- Aim of the exercise: Can you copy out, word for word, the lines of the records starting at the one that contains "Task: Click the label" and continuing through the end of the records?

Screen-element location records
-- BEGIN --

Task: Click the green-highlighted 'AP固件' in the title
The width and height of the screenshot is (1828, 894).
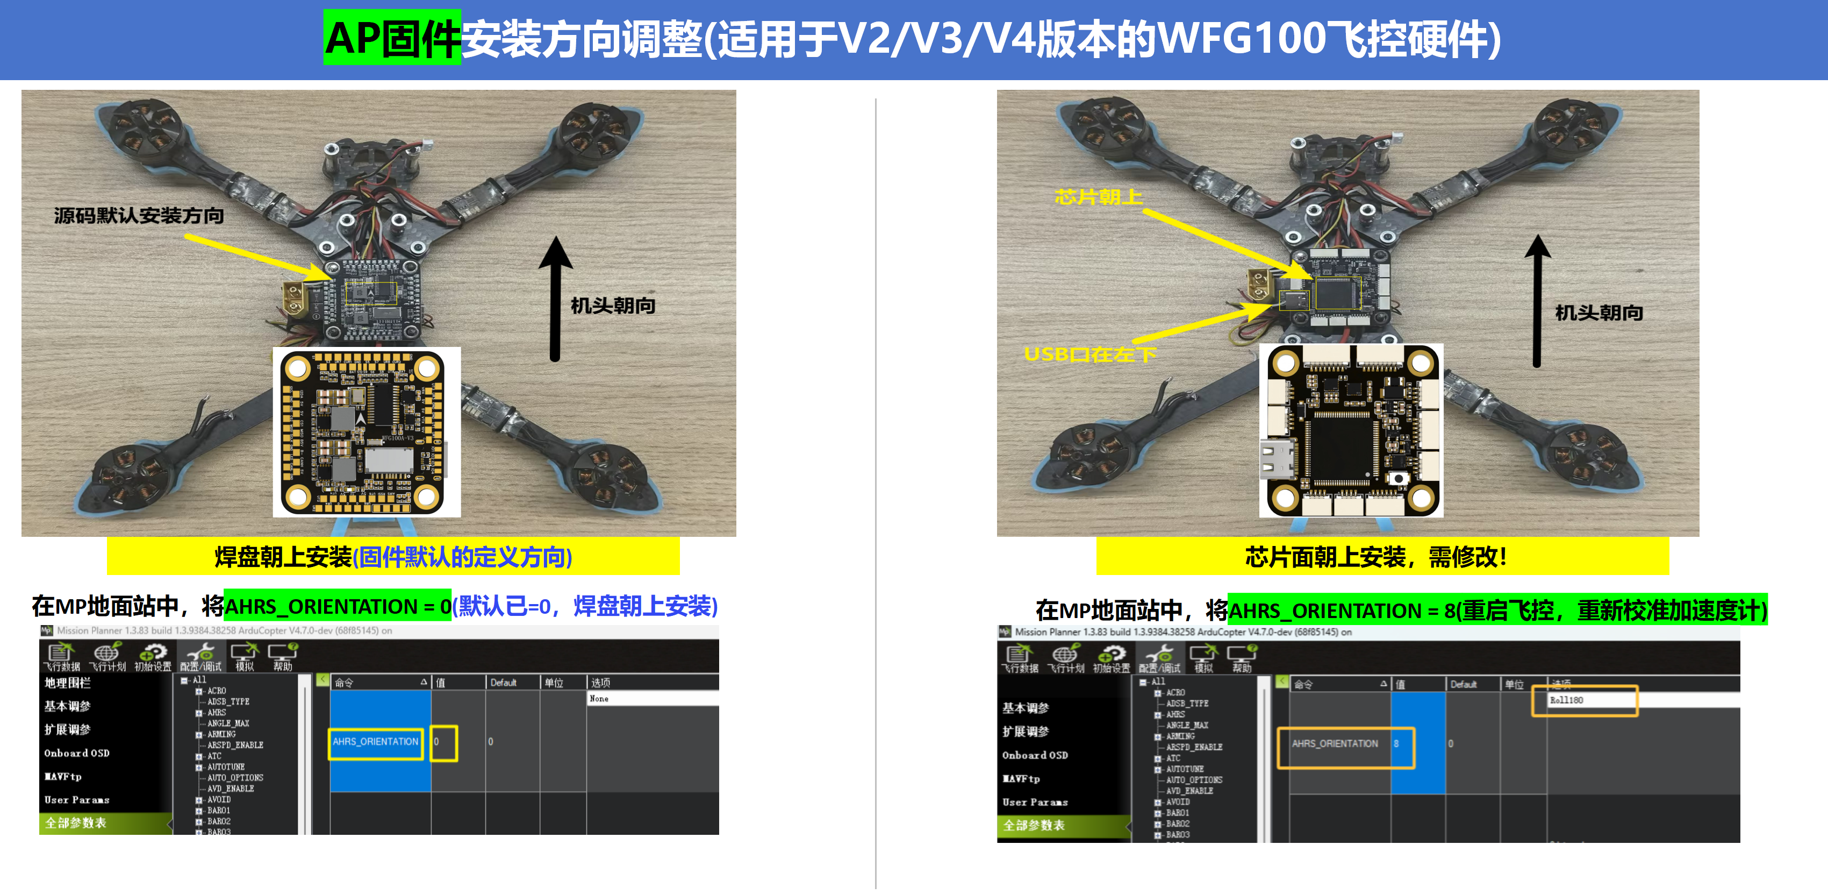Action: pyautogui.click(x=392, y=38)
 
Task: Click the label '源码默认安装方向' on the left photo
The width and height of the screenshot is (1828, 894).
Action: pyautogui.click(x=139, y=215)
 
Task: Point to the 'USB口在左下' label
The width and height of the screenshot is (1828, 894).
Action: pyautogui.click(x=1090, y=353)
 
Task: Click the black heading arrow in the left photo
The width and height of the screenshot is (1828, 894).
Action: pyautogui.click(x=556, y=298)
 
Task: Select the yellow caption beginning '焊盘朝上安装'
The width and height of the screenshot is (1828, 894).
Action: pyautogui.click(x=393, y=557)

-- END --

- Solution:
Task: Click the label '源码默认安装方向' on the left photo
The width and height of the screenshot is (1828, 894).
Action: pyautogui.click(x=139, y=215)
 
Task: Point to the 'USB口在左下' label
The width and height of the screenshot is (1828, 894).
Action: pyautogui.click(x=1090, y=353)
 
Task: Click the black heading arrow in the left photo
The width and height of the screenshot is (1828, 894).
Action: pyautogui.click(x=556, y=298)
 
Task: Select the yellow caption beginning '焊盘朝上安装'
The width and height of the screenshot is (1828, 894).
Action: pyautogui.click(x=393, y=557)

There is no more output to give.